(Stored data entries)
========================================================================

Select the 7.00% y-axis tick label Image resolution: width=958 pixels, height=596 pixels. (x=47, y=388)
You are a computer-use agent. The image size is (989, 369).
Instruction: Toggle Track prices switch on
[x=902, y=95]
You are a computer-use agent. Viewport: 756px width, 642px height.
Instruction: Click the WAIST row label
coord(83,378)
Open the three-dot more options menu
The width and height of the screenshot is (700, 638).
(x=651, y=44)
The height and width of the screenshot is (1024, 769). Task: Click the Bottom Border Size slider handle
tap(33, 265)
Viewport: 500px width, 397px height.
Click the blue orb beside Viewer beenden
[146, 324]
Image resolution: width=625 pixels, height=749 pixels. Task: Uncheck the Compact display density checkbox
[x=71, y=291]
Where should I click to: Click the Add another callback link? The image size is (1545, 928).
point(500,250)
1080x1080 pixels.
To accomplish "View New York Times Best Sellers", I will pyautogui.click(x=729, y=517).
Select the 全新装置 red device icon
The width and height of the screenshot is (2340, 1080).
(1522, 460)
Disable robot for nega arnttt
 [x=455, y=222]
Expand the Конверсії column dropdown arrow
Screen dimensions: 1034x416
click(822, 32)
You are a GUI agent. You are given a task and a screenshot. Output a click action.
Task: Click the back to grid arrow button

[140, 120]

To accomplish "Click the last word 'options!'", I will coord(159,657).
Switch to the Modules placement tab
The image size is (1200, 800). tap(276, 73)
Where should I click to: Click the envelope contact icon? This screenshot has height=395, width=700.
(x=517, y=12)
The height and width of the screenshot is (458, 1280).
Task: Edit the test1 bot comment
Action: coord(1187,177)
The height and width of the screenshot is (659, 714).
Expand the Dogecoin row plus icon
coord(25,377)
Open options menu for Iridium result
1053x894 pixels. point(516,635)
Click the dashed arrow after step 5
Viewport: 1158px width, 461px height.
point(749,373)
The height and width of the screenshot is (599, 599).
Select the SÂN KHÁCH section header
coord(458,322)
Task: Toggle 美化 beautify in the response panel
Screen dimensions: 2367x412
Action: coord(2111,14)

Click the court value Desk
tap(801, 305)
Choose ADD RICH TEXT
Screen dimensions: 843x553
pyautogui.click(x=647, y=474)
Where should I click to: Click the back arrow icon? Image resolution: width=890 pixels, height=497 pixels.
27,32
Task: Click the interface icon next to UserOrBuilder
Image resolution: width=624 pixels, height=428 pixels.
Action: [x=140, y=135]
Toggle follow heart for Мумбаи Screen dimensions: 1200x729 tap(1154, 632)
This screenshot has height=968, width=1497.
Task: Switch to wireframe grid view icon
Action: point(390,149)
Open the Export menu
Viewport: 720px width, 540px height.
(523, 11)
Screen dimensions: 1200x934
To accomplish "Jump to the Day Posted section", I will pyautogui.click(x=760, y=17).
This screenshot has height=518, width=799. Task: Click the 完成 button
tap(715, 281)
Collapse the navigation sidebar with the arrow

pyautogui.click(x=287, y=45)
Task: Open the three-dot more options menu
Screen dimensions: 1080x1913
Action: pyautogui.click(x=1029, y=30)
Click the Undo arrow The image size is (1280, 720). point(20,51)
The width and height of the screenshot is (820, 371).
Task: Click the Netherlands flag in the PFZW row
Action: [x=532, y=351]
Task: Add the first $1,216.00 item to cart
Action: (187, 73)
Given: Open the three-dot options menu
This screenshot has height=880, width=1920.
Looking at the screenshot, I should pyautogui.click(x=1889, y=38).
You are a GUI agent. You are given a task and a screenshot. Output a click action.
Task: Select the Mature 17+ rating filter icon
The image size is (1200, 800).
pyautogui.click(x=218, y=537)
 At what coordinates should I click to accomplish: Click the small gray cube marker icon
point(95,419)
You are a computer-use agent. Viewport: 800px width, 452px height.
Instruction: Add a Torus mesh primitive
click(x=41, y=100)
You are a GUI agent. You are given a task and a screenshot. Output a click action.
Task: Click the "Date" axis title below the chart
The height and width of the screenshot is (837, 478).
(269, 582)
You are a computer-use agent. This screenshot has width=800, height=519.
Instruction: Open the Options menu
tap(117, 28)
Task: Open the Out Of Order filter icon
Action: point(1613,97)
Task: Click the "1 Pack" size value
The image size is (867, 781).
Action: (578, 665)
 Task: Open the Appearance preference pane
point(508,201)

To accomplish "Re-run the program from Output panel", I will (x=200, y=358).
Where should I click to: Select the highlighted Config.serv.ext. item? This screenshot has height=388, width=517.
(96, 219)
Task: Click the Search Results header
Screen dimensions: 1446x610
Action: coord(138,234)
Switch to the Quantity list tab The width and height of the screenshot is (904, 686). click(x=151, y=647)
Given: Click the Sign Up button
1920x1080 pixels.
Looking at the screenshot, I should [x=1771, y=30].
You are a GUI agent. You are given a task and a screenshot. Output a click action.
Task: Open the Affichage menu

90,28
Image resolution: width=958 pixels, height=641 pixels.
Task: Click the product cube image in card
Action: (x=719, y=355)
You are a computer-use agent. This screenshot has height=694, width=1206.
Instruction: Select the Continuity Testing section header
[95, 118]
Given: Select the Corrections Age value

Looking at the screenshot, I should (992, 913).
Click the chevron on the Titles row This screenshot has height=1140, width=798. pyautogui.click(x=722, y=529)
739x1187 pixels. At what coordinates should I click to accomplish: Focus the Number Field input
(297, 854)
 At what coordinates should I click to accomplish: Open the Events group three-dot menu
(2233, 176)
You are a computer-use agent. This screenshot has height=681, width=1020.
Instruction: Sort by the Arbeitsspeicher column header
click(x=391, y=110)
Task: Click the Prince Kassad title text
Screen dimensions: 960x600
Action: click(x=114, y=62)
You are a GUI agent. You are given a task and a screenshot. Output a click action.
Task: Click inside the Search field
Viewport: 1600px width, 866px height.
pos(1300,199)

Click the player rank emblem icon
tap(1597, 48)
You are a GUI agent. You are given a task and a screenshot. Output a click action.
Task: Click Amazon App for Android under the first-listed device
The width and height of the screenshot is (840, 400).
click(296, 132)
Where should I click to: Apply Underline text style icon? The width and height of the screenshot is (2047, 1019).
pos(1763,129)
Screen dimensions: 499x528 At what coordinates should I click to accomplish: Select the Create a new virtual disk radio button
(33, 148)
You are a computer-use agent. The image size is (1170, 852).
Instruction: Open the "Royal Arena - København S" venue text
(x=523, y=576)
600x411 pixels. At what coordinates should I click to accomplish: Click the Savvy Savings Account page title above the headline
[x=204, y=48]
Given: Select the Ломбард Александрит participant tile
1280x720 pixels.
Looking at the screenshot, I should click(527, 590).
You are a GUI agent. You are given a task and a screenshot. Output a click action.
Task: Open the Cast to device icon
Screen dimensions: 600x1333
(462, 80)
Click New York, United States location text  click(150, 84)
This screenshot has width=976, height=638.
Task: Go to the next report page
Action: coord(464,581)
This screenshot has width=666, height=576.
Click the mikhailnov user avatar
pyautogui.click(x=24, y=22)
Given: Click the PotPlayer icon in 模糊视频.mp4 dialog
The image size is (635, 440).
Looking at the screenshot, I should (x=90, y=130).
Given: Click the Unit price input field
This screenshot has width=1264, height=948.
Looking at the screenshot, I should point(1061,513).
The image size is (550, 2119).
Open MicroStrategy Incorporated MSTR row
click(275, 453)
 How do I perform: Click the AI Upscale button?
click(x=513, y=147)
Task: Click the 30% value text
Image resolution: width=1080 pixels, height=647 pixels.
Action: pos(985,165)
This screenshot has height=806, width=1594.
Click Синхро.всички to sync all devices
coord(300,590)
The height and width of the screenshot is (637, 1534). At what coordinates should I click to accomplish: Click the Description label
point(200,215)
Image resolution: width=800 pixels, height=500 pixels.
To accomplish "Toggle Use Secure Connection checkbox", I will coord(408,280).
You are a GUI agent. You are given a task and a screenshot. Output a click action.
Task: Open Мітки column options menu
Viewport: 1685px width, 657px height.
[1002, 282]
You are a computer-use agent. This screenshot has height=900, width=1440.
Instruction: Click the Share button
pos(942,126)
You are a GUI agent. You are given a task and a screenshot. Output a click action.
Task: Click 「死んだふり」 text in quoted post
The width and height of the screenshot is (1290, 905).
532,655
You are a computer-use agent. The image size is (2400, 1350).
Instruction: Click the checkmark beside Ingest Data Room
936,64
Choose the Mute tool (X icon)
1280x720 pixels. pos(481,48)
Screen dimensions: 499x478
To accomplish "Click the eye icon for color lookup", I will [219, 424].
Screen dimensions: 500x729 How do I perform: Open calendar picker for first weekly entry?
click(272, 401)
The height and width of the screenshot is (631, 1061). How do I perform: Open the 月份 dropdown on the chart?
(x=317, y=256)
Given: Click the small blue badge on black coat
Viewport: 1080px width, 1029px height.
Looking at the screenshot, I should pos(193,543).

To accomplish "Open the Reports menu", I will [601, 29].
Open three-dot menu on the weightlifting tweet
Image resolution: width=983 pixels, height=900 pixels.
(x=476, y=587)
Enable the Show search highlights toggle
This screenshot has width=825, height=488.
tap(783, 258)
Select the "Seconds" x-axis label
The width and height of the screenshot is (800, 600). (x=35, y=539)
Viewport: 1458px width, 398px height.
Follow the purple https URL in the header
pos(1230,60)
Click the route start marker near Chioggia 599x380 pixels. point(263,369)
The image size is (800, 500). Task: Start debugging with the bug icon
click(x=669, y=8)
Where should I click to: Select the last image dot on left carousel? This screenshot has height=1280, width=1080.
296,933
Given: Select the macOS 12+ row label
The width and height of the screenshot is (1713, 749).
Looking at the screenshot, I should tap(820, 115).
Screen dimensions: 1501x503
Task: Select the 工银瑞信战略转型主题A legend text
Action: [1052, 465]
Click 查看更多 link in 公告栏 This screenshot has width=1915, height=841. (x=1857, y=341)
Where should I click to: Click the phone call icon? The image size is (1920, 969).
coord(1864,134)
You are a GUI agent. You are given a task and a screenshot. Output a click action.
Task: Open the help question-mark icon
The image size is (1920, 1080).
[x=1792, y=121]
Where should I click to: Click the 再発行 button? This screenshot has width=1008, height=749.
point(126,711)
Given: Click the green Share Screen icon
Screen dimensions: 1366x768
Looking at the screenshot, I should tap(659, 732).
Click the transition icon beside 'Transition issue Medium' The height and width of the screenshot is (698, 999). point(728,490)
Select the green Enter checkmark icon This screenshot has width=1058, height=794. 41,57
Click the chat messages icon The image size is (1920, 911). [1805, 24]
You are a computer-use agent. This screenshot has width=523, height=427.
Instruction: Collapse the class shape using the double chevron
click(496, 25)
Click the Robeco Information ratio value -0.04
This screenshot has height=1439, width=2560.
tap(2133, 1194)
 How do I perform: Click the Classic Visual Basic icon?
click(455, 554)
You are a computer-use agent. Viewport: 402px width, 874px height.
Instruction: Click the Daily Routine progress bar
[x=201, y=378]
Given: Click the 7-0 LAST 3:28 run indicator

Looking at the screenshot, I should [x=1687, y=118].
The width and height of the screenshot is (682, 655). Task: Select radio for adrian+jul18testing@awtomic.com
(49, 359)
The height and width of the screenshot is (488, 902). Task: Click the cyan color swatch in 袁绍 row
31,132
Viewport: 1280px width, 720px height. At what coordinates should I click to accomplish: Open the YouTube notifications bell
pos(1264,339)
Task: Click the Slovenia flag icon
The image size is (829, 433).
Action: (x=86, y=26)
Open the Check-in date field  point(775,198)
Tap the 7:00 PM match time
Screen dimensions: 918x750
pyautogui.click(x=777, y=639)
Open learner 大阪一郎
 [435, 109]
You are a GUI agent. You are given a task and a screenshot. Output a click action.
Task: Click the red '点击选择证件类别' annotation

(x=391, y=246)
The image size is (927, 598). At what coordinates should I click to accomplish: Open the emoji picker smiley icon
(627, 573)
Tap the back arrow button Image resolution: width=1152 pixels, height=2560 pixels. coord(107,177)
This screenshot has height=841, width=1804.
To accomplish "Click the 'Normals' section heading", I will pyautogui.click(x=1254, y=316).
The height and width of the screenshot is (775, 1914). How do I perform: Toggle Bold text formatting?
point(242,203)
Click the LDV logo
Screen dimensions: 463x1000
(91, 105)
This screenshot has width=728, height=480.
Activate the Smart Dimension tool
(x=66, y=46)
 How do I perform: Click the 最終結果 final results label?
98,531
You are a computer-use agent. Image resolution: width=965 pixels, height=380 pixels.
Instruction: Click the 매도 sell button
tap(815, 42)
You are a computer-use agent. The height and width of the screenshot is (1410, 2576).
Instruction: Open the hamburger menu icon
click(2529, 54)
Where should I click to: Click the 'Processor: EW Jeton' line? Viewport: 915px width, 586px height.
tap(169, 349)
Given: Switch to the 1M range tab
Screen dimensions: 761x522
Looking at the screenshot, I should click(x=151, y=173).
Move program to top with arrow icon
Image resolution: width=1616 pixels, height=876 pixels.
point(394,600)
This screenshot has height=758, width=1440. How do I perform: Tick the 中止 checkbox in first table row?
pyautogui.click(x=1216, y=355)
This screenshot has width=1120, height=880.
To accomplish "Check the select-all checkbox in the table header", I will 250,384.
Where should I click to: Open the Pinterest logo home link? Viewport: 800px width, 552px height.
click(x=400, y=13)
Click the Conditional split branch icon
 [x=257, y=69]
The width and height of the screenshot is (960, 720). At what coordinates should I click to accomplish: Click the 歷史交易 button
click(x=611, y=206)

========================================================================

ASSIGNMENT
The lines running from the start of the data through the one that contains "The height and width of the screenshot is (659, 714)." should be reproduced exactly, and only those.

RESPONSE AREA
Select the 7.00% y-axis tick label Image resolution: width=958 pixels, height=596 pixels. (x=47, y=388)
You are a computer-use agent. The image size is (989, 369).
Instruction: Toggle Track prices switch on
[x=902, y=95]
You are a computer-use agent. Viewport: 756px width, 642px height.
Instruction: Click the WAIST row label
coord(83,378)
Open the three-dot more options menu
The width and height of the screenshot is (700, 638).
(x=651, y=44)
The height and width of the screenshot is (1024, 769). Task: Click the Bottom Border Size slider handle
tap(33, 265)
Viewport: 500px width, 397px height.
Click the blue orb beside Viewer beenden
[146, 324]
Image resolution: width=625 pixels, height=749 pixels. Task: Uncheck the Compact display density checkbox
[x=71, y=291]
Where should I click to: Click the Add another callback link? The image size is (1545, 928).
point(500,250)
1080x1080 pixels.
To accomplish "View New York Times Best Sellers", I will pyautogui.click(x=729, y=517).
Select the 全新装置 red device icon
The width and height of the screenshot is (2340, 1080).
(1522, 460)
Disable robot for nega arnttt
 [x=455, y=222]
Expand the Конверсії column dropdown arrow
Screen dimensions: 1034x416
click(822, 32)
You are a GUI agent. You are given a task and a screenshot. Output a click action.
Task: Click the back to grid arrow button

[140, 120]

To accomplish "Click the last word 'options!'", I will coord(159,657).
Switch to the Modules placement tab
The image size is (1200, 800). tap(276, 73)
Where should I click to: Click the envelope contact icon? This screenshot has height=395, width=700.
(x=517, y=12)
The height and width of the screenshot is (458, 1280).
Task: Edit the test1 bot comment
Action: coord(1187,177)
The height and width of the screenshot is (659, 714).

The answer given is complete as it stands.